Vorliegender Textauszug:
*-*-*
Eigentlich geht es nicht einfach um ein Vorwarnsystem, sondern um ein Notfall-Leit- und Vorwarnsystem. Zum jetzige Zeitpunkt haben wir mit den Untersuchungen für die Anordnung der Meßstationen für das Notfall-Leitsystem begonnen. An 100 Punkten in Istanbul werden Meßgeräte für Erdbewegungen aufgestellt. Außerdem befindet sich in unseren Händen ein Plan über die Gebäudedichte der Stadt. Innerhalb von drei Minuten nach einem Erdbeben gehen im Kandili Observatorium in zwei Zentren, dem Polizeipräsidium, dem Gouverneur, der Großstadtverwaltung, dem Amt des Ministerpräsidenten und der 1. Armee die Daten ein. Im Falle eines Erdbebens wird die Größenordnung der Schäden, d.h. gibt es schwere oder mittlere Schäden, und deren Ausbreitung in den ersten drei Minuten offensichtlich werden. Wenn man eine gute Koordination macht, können die Notfallkräfte schnell vor Ort sein und eingreifen. Je schneller sie an den Schadensstellen sind, desto geringer wird der Verlust an Menschenleben sein.
*-*-*
Bereitgestelltes Material:
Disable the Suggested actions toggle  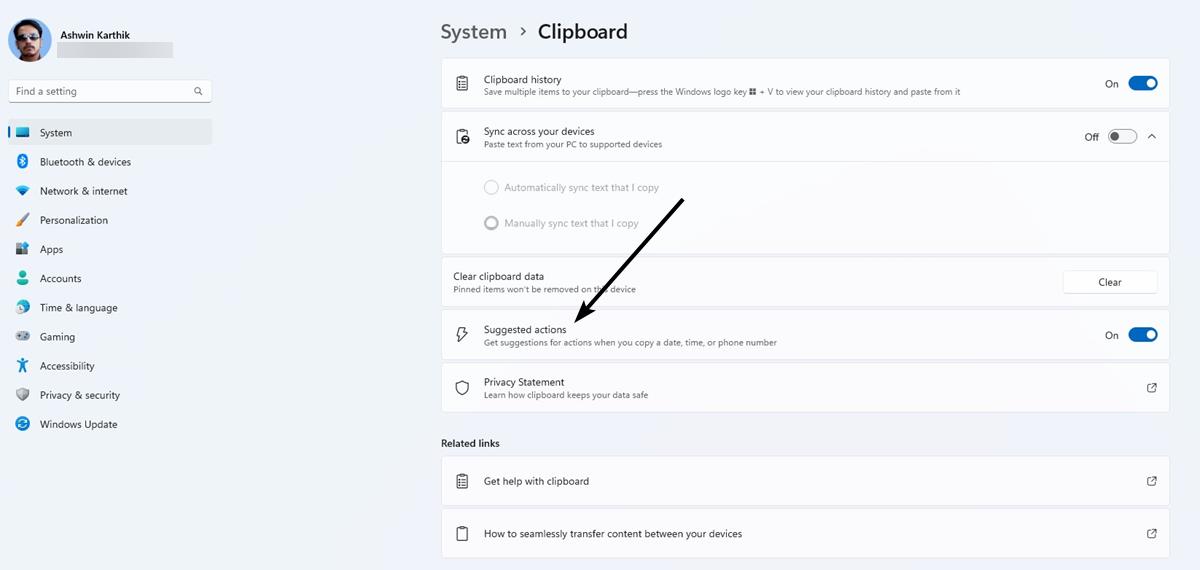click(1142, 336)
*-*-*
Zu lösende Aufgaben:
a) An wie vielen Punkten in Istanbul sollen laut dem Textauszug über das Erdbeben-Vorwarnsystem Messgeräte für Erdbewegungen aufgestellt werden?
b) Führen Sie den Textauszug über das Erdbeben-Vorwarnsystem in Istanbul im Anschluss an seinen letzten Satz weiter.
Die Auflistung hat keinen Bezug zum Textauszug.

Lösungen der Aufgaben:
a) An 100 Punkten.

b)
Was das Vorwarnsystem betrifft - das Zentrum des Erdbebens ist ziemlich nahe und darum wird die Vorwarnzeit vielleicht 7 bis 8 Sekunden, höchstens 10 Sekunden betragen. Wir werden hier ein Signal geben und an diejenigen, die sich angemeldet haben, senden. Wozu kann man dieses Signal verwenden? Z.B. um den Betrieb von Chemie-Fabriken oder die Energieversorgung zu stoppen oder auch um Metro-Züge zu bremsen. Das eigentliche Ziel ist es, Bränden vorzubeugen. Die Brände nach einem Erdbeben können weit größere Schäden anrichten als das Beben selbst.
Im Oktober werden voraussichtlich die ersten 20 Geräte aufgestellt und eine Erprobungsphase begonnen. Die Installation der übrigen Geräte und die Einführung des Vorwarnsystems planen wir bis April nächsten Jahres.